Suddenly, the group of stunned and bleeding soldiers began taking a huge volume of fire again, from the cover of some palm trees. U.S. troops scouting the area later estimated that at least 50 insurgents were positioned there for the second round of the ambush.

As the hail of bullets began again, Rieman saw red.

“I wasn’t scared, I was [angry]” during the original ambush, he said. “I couldn’t believe they had actually gone up against us in the first place.”

Now, the enemy was keeping the Americans from helping their dying friends.

“Oh no you will NOT,” he roared, whether in his head or vocally, he doesn’t know.

But by this point, the Americans had expended almost all of their ammunition. They were prepared for emergencies. They weren’t prepared for a war.

But there was one weapon Rieman hadn’t expended yet: he still had well over a dozen 40 mm grenades, looped neatly in their little holders on his combat vest and sagging the bottoms of his cargo pants.

“I was screaming at them,” as he ripped those grenades from his vest and his pockets and stuffed them into the M2-3 grenade launcher, yanking back the trigger and firing one after another at the palm grove, until the barrel on the gun was red-hot.

What was he yelling?

“I don’t like to say,” Rieman said. “It was curse words.
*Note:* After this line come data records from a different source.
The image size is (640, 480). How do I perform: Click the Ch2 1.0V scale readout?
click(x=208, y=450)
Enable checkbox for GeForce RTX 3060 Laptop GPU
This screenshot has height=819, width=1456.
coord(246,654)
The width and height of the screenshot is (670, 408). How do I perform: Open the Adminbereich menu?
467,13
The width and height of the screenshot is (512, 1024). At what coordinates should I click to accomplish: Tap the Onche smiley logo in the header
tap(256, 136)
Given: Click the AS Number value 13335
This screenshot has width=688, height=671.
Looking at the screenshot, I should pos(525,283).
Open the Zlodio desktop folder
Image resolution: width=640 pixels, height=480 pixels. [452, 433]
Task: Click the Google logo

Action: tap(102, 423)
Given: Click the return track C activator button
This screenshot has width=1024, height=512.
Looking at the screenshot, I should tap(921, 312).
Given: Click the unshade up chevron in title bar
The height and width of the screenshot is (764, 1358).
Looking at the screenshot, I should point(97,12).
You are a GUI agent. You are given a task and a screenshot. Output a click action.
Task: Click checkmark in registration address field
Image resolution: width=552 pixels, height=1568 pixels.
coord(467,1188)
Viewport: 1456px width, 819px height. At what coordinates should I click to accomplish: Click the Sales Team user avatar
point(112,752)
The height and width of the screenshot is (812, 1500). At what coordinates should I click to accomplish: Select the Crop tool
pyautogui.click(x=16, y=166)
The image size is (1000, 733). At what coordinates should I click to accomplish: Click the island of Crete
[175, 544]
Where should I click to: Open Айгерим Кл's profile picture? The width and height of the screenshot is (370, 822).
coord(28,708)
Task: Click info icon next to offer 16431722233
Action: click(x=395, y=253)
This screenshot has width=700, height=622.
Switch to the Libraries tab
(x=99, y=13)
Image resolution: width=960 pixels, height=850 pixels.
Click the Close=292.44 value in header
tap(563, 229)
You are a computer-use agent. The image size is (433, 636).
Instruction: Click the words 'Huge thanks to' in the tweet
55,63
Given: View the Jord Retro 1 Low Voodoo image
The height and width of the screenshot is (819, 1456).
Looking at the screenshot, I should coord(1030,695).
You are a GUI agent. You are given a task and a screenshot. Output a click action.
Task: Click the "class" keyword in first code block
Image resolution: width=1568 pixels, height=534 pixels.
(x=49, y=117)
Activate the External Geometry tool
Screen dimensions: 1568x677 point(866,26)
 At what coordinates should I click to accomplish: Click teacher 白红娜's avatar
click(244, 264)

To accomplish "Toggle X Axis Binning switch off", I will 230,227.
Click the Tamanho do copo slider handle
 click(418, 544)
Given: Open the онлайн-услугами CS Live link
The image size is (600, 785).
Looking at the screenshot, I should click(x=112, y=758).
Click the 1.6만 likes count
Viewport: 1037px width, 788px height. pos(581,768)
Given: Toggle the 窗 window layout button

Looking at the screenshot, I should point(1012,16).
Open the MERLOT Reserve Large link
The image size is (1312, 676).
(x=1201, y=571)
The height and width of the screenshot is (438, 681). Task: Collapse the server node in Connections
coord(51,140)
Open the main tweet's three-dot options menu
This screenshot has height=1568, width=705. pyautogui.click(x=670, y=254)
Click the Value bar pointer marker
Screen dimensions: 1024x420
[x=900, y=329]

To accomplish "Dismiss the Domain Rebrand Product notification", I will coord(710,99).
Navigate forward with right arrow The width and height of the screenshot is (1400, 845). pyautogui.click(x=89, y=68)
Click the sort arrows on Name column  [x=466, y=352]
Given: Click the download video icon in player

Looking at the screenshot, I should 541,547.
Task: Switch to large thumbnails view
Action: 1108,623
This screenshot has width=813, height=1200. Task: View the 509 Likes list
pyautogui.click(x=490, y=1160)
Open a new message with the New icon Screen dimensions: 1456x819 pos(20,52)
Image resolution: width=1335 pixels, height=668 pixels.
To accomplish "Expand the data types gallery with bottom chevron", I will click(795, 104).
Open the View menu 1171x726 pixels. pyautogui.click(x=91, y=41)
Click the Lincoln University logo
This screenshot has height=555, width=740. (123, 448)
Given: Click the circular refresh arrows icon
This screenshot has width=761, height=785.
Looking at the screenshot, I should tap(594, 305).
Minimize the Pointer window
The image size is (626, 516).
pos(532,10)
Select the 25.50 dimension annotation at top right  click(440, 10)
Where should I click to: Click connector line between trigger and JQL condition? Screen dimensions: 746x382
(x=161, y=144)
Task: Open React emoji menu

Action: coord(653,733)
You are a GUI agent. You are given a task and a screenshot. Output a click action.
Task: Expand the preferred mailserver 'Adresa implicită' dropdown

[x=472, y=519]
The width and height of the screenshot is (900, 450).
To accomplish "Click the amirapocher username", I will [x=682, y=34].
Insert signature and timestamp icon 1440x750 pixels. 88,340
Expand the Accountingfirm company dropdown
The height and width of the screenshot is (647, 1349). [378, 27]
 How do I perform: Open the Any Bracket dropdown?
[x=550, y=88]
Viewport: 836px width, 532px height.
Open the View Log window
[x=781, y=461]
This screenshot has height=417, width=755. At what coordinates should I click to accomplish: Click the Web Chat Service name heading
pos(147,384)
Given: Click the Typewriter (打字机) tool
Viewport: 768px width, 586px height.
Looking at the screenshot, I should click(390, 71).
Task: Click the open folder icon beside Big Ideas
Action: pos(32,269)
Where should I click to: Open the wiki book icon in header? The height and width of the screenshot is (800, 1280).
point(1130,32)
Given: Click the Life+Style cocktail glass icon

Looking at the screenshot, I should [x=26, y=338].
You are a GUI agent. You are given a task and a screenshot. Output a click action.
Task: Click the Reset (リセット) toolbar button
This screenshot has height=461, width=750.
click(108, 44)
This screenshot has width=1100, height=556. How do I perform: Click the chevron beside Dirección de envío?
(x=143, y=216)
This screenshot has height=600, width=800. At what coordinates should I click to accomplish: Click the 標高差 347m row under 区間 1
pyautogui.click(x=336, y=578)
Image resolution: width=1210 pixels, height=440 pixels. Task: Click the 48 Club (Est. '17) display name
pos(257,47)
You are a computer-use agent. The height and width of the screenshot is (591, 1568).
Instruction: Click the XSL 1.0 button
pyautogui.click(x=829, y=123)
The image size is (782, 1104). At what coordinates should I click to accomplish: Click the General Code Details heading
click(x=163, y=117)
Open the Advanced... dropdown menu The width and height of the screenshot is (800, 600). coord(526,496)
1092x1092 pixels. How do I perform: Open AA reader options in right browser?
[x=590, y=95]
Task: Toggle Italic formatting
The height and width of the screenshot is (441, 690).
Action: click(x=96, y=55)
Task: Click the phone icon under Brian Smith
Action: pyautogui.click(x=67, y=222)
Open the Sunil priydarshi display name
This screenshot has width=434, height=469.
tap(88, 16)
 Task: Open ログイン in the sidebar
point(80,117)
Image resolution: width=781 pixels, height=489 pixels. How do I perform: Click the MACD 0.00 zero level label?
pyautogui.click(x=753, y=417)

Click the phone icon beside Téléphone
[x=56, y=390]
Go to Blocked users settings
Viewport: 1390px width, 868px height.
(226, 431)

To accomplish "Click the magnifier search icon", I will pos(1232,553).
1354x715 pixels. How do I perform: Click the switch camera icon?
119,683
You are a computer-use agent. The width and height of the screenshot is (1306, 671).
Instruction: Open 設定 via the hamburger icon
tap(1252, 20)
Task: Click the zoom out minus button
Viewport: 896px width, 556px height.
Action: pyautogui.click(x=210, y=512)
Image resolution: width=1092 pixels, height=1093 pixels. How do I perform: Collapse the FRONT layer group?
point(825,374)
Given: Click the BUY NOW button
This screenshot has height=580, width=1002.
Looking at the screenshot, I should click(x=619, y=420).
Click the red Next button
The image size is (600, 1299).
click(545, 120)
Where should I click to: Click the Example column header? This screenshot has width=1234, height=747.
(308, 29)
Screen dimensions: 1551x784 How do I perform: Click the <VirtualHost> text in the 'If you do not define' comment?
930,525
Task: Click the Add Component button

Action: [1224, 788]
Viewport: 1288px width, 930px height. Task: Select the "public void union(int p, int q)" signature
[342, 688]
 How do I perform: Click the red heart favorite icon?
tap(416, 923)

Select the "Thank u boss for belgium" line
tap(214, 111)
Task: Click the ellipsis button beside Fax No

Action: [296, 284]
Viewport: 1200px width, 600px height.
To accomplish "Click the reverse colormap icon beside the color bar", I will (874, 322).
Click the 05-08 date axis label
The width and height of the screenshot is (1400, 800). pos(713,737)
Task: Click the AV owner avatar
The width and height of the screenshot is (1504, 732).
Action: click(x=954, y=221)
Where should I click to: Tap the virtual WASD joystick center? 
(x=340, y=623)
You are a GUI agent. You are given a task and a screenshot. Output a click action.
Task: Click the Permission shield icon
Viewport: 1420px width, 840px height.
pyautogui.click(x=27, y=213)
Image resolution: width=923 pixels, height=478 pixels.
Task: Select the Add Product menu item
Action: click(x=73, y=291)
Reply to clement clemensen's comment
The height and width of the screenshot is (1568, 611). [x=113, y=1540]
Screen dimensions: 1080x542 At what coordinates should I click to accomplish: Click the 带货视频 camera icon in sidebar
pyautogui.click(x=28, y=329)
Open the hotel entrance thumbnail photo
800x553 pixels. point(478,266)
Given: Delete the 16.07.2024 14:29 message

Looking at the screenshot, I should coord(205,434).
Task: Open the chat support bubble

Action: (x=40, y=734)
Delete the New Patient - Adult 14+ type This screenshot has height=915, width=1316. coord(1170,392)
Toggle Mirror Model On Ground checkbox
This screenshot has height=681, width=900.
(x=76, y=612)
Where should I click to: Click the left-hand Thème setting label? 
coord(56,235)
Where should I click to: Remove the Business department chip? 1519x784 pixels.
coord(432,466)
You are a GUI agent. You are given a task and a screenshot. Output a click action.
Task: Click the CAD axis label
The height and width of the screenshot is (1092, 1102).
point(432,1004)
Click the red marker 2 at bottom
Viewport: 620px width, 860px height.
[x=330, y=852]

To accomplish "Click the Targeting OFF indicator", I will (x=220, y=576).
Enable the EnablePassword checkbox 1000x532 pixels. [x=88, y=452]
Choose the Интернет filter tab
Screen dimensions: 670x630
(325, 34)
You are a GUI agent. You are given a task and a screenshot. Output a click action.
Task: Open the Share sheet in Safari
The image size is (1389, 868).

Bad stuff.”

Were they yelling back?

“No. After I threw that first grenade, it got pretty quiet.”

The firing from the palm grove had stopped. The medical evacuation choppers were able to land.

Sgt. Bruce Robinson ended up losing his left leg, as well as his right, but he survived, thanks in part to some amazing surgery performed by Air Force doctors in flight from Iraq to Landstuhl in Germany, Rieman said.

Now that he has a wife and a young son, Rieman decided to leave active duty and work with America’s Army, an outreach and recruiting project, as a full-time consultant.

But in the end, the Army is too much under his skin to take off the uniform.

In early May, Rieman decided to join the National Guard, even though he knows that means he’s likely to head back to Iraq once his guaranteed stabilization period expires.

By Lisa Burgess

Stars and Stripes

kimble
01-06-2010, 12:04 AM
loved the story, shows what Americans are made of!